Main Outcome Measures:  Incidence and natural history of cholelithiasis, postoperative morbidity, and mortality rates.

Results:  Prophylactic cholecystectomy was performed in 5 patients (10%). Ten patients (20%) died within 30 days without evidence of gallstones. Eleven (31%) of the other 35 patients at risk developed biliary disease; 6 of these patients had inflammatory complications or common bile duct stones. Biliary disease was more likely (P<.05) in patients with intestinal remnant length less than 120cm (47% vs 13%), an absent ileocecal junction (41% vs 0%), long-term total parenteral nutrition (45% vs 13%), and Crohn's disease (67% vs 24%). Patients with mesenteric vascular disease had high initial mortality (50%) and a 38% incidence of biliary disease. Patients with cancer and/or irradiation had a lower initial mortality (7%) and no biliary disease. Patients with benign conditions had a significant incidence of cholelithiasis (57%).

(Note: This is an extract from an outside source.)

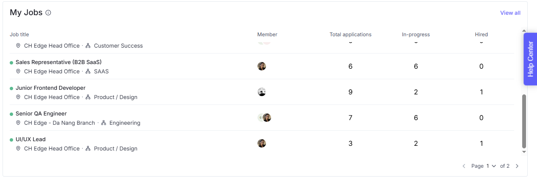Open the Help Center side tab

point(530,59)
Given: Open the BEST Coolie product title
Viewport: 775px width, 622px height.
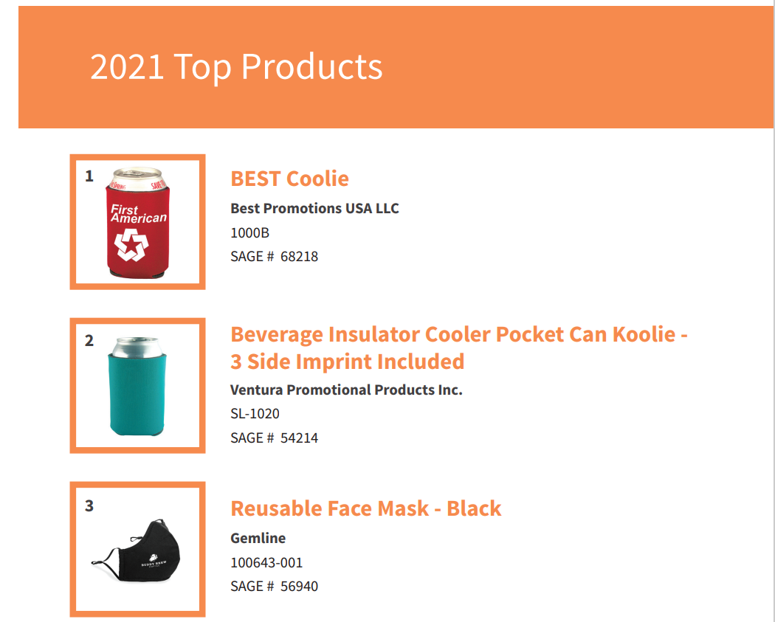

Conclusions:  Patients with the short-bowel syndrome have a significant risk for cholelithiasis if the intestinal remnant length is less than 120 cm, total parenteral nutrition is required, and the terminal ileum is resected. Prophylactic cholecystectomy is indicated in patients with benign conditions and anticipated long-term survival. It should also be considered in patients with mesenteric vascular disease who, despite significantly shortened survival, may have a high incidence of early biliary problems.(Arch Surg. 1996;131:556-560)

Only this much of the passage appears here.